Conforme chama a atenção Bentes (2001), esse ensino atrelado a textos parece

ser pouco questionável, ou mesmo constituir uma real necessidade, apesar de nem

sempre ter sido bem aceito. A grande questão consiste em como instituir, de forma

pertinente e eficiente, o texto como objeto de ensino.

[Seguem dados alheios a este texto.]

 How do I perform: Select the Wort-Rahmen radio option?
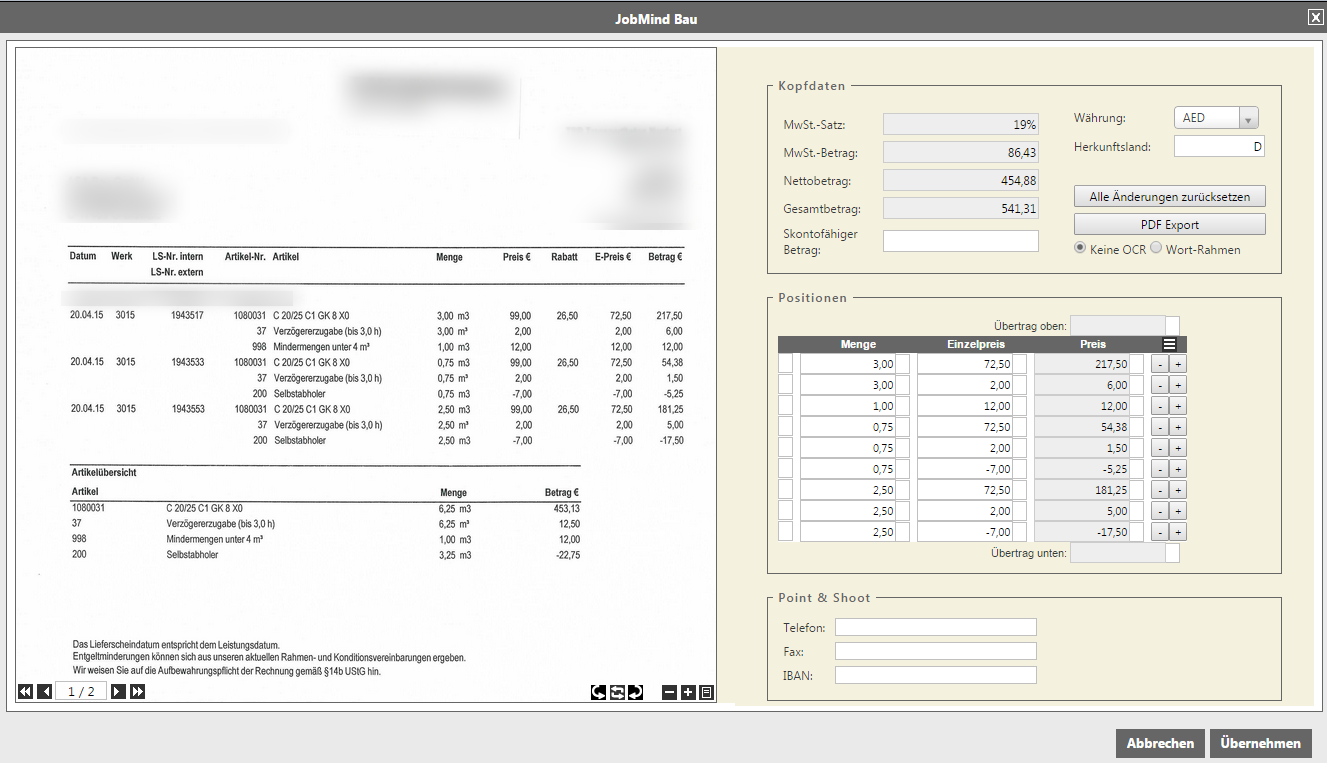click(x=1157, y=248)
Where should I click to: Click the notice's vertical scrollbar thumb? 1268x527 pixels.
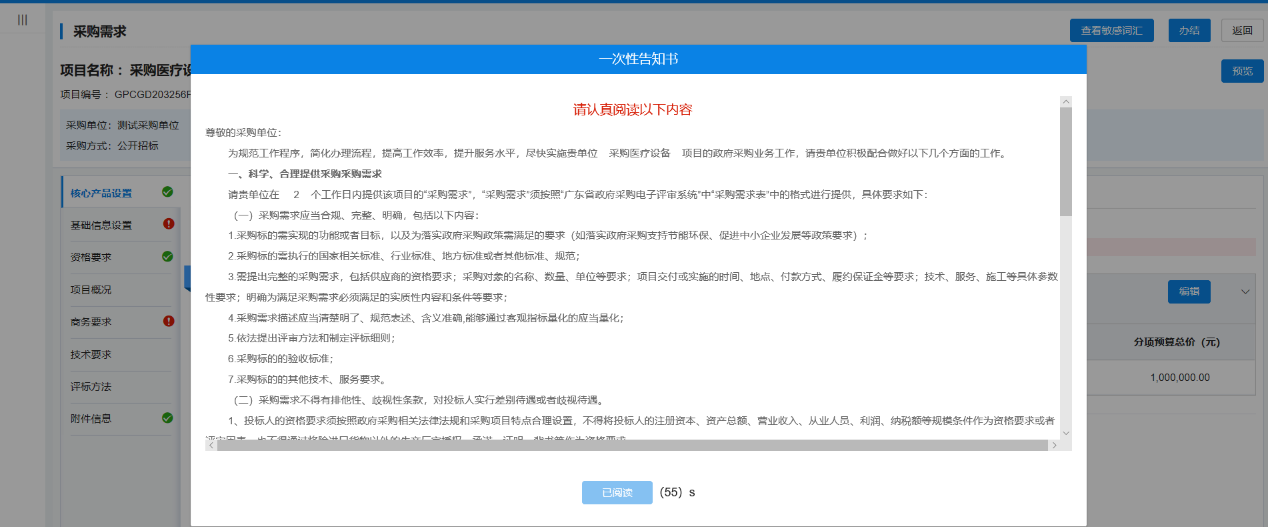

Segundo a Linguística de Texto, deve-se tomar como unidade básica, ou seja,

como objeto particular de investigação, não a palavra ou a frase, mas o texto, já que o

que as pessoas têm a dizer umas às outras não são palavras nem frases isoladas. Ou seja,

o texto compreende a forma específica de manifestação da linguagem. (cf. FAVERO e

KOCH, 1988). Essa concepção de texto norteia os PCN:

Se o objetivo é que o aluno aprenda a produzir e interpretar textos, não é

possível tomar como unidade básica de ensino nem a letra, nem a sílaba, nem

a palavra, nem a frase que, descontextualizada, pouco tem a ver com a

competência discursiva, que é a questão central. Dentro desse marco, a

unidade básica do ensino só pode ser o texto. Priorizar o texto não significa

que não se enfoquem palavras ou frases nas situações didáticas específicas

que o exijam (BRASIL, 2000, p. 35-36).

38

Vemos, assim, que há lugar para trabalhar o léxico, a ortografia, questões

gramaticais, por exemplo, mas tudo isso pode e deve partir do objeto maior de ensino,

que é o texto, para fazer sentido. Um dos objetivos dessa abordagem textual, em que o

texto atue como principal objeto de ensino, é desenvolver no aluno o seu potencial

crítico e reflexivo, fazendo-o perceber as múltiplas possibilidades de se expressar nas

mais diversas situações linguageiras, ultrapassando a habilidade de memorizar regras e

apontar categorias. Em relação a este fato, Antunes (2003, p. 121) destaca que a

exploração das categorias gramaticais deve ocorrer

conforme cada texto em análise, sem perder de vista, no entanto, que não é a

categoria em si que vale, mas a função que ela desempenha para os sentidos

do texto. Ou seja, mesmo quando se está fazendo a análise linguística de

categorias gramaticais, o objeto de estudo é o texto [grifos da autora].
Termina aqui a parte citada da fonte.